§ STATED GOAL
Translate this sentence from the profile of the playwright behind Her Naked Skin into French: "Lenkiewicz is a striking figure, tall, with eclectic dress sense and intelligent, blue eyes."

--- READING PASSAGE ---

Rebecca Lenkiewicz’s ambitious new play, Her Naked Skin is set in 1913, when the suffragette movement was at its most militant. Women were being imprisoned and hunger-strikers were often violently force-fed.
The play is set in Holloway Prison, and concerns Lady Celia Cain, played by Lesley Manville, a campaigner for women’s rights who forges a relationship with a young seamstress.
As has already been noted, there is something reminiscent of the work of the novelist Sarah Waters in the material, both in the historical sweep of the play and the Sapphic relationship at its centre, a comparison Lenkiewicz finds flattering.
Appropriately, for a play about the advancement of women, Her Naked Skin is also notable for being the first original play by a woman to be staged in the Olivier Theatre, the largest of the three performance spaces at the National. There have been adaptations before Coram Boy was adapted for the stage by Helen Edmundson but no original work. To be fair, as Nicholas Hytner, the National’s artistic director has pointed out, it is rare for original plays to be staged in the space as it is, but still it is a milestone, an impressive achievement by any standards. Lenkiewicz says she finds the idea “shocking”, though I’m unclear whether she means that it is shocking that there has never before been an original work staged there by a female writer or that hers is the first. A little of both perhaps. Did she write the play with the Olivier in mind? “No, I originally wrote it for the Cottesloe” This is the smallest of the National’s three theatres, which prompts me to ask whether she thinks women playwrights sometimes shy away from writing the big, sweeping spectacles that suit spaces like the Olivier? Lenkiewicz is quick to refute this, she doesn’t think that women writers limit themselves in this way, does not think gender plays a role at all in this regard.
She has however stated before that she believes feminism has regressed of late and she reiterates that now. There is a growing “obsession with body image” in today’s society, women are increasingly objectified. Given this worrying trajectory, she is pleased that her play will remind people of what the suffragette movement meant, what it achieved, what those women fought against and what they won for future generations. She hopes that young women will see it and take their stories on board. And she is pleased that, as part of the National’s Travelex 10 season, there will be plenty of opportunity for young girls, young women, to see the play.
Lenkiewicz is a striking figure, tall, with eclectic dress sense and intelligent, blue eyes. She is eloquent and thoughtful in her responses but with a hesitant and self questioning quality. Her father is the playwright (“writer” she clarifies, “and poet”) Peter Quint, something that clearly had a bearing on the path her career has taken, though she had no burning ambition to write growing up. She went to school in Plymouth (her step-father is the artist Robert Lenkiewicz) and took a degree in film studies at Kent University. This was followed by a period of travelling and various odd jobs including the stint as a table dancer in Soho that, I suggest, she is probably fed up of being asked about by now. She laughs, shrugs, but opts not to go into details. It is this experience, however, that fed into her debut work Soho A Tale Of Table Dancers, a play written she says as “catharsis” and one that would go on to win a Fringe First at Edinburgh.

--- SOURCE MATERIAL ---

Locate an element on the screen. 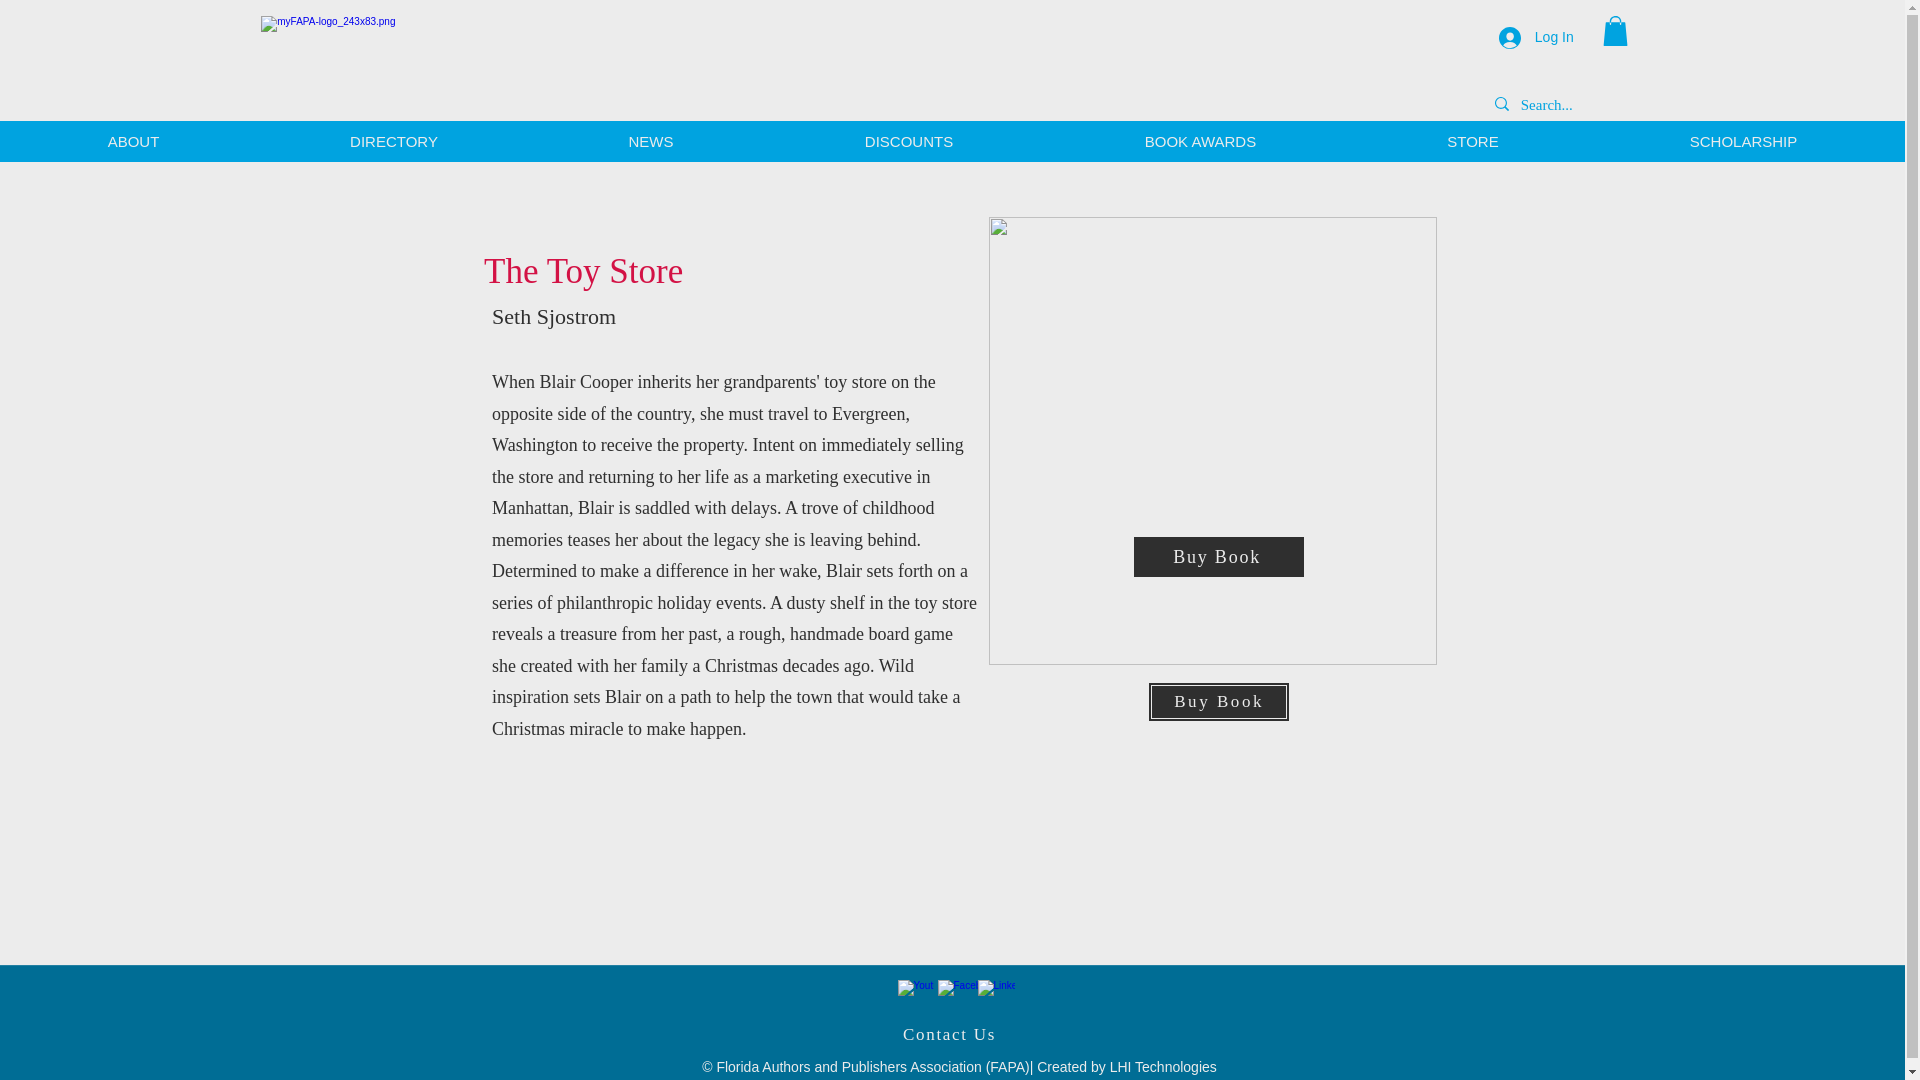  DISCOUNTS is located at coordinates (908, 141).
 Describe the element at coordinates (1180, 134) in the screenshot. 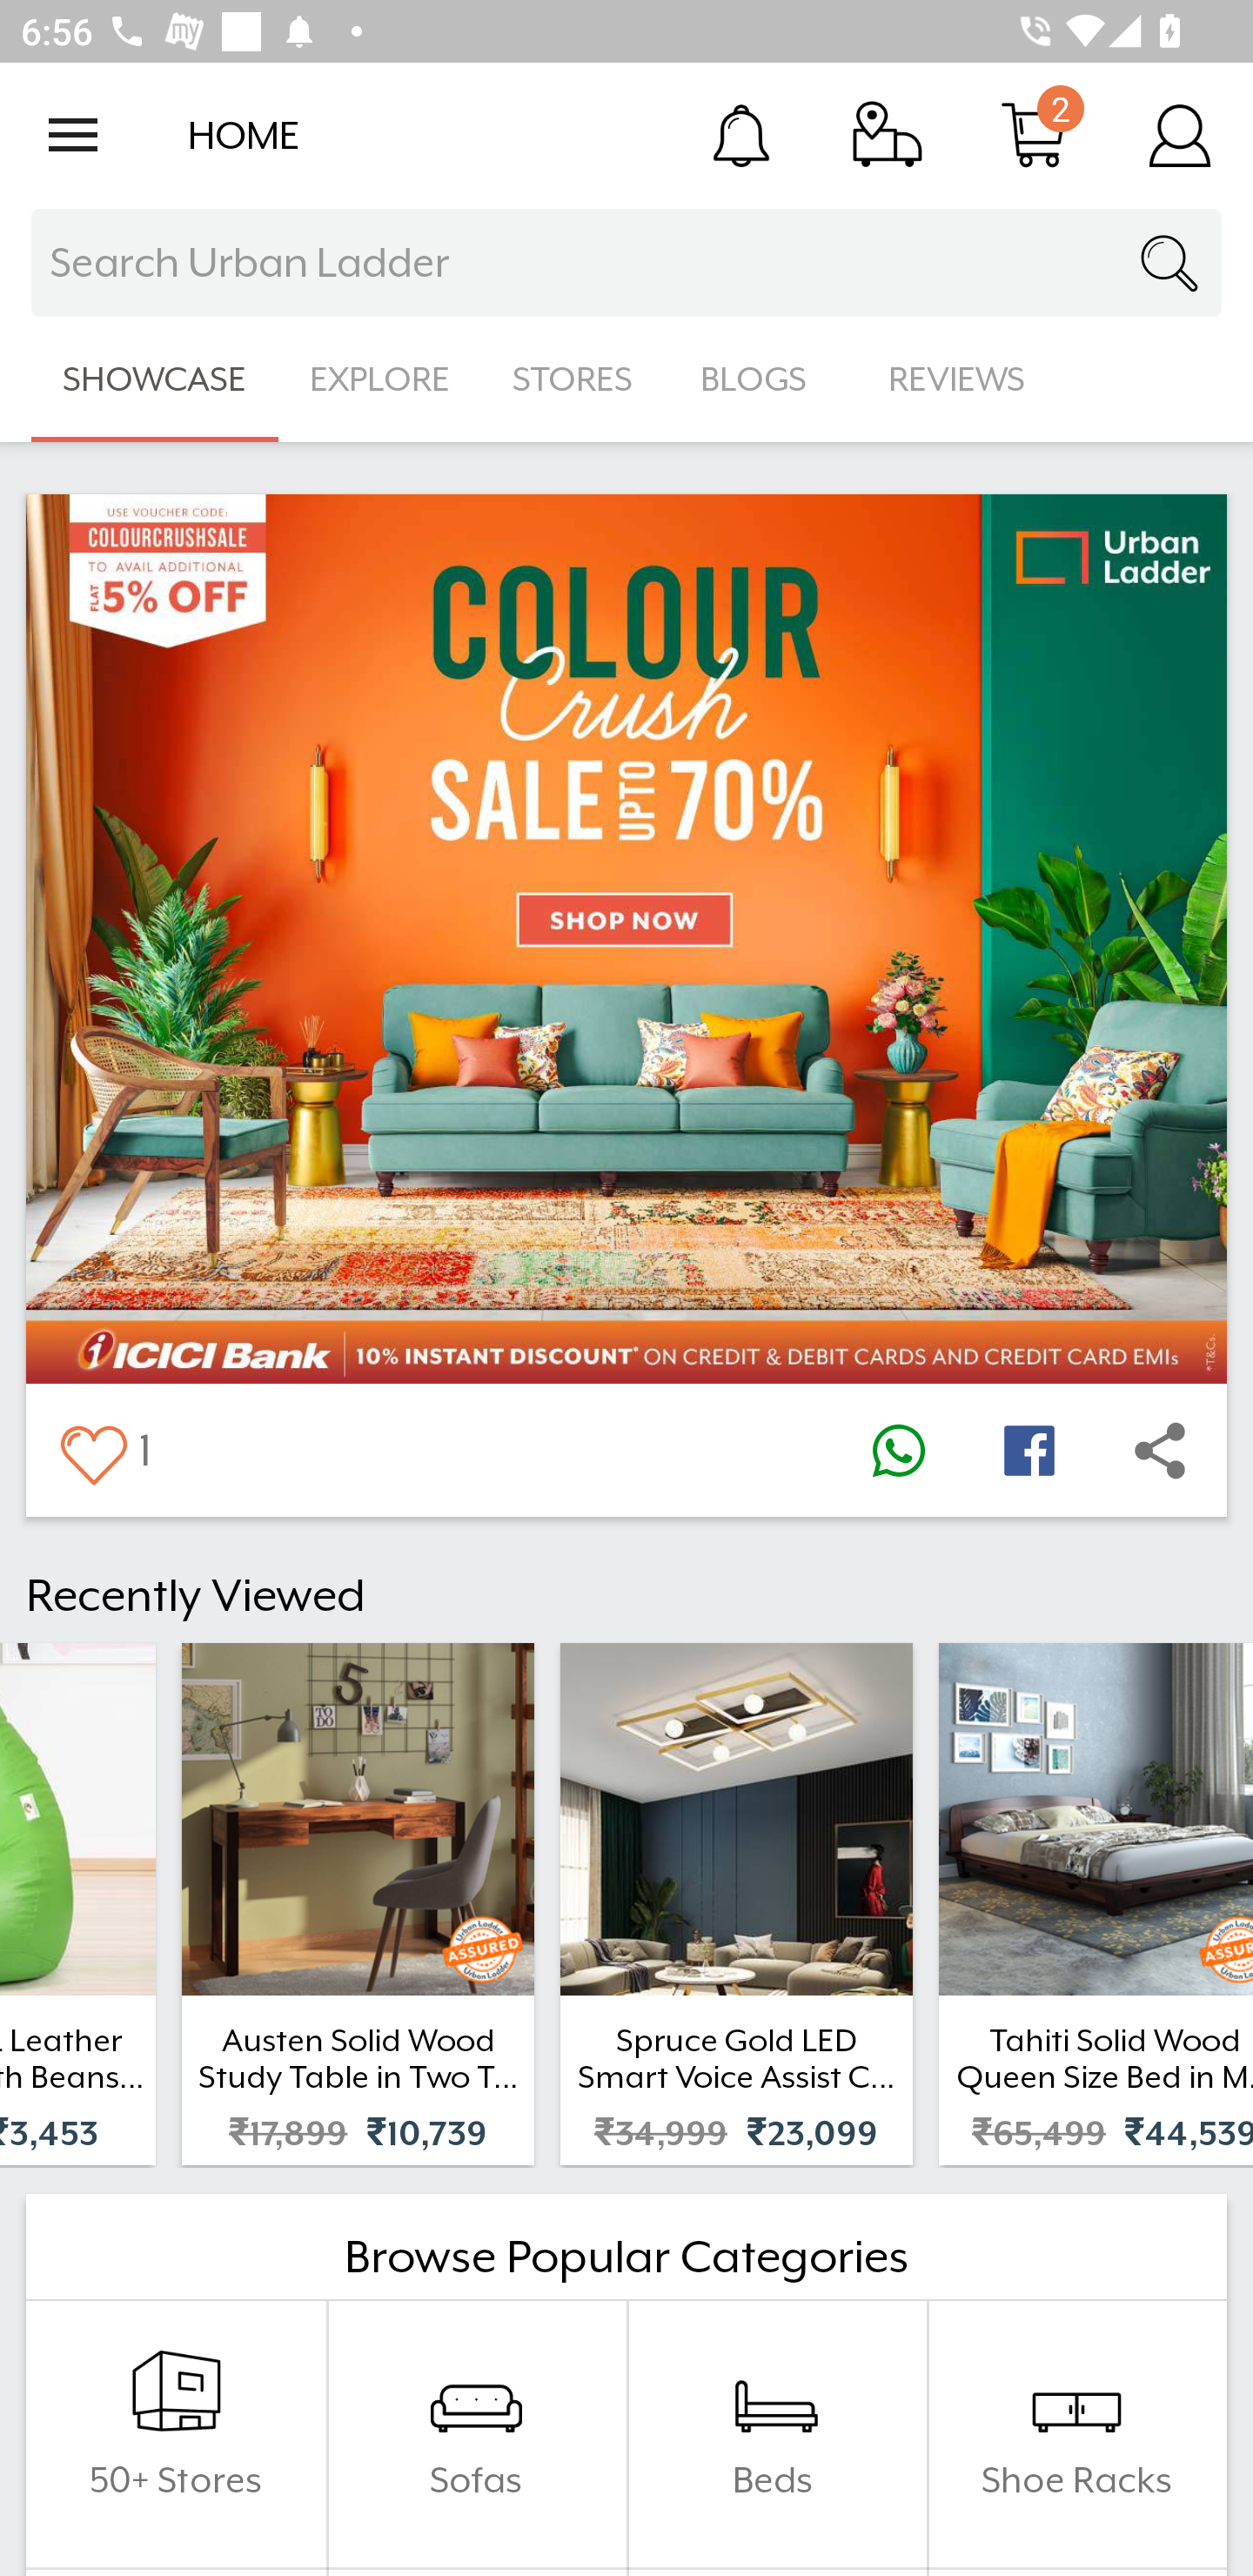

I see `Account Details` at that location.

---

§ ANSWER IN FULL
Lenkiewicz est une figure saisissante, grande, avec un style vestimentaire éclectique et des yeux bleus et intelligents.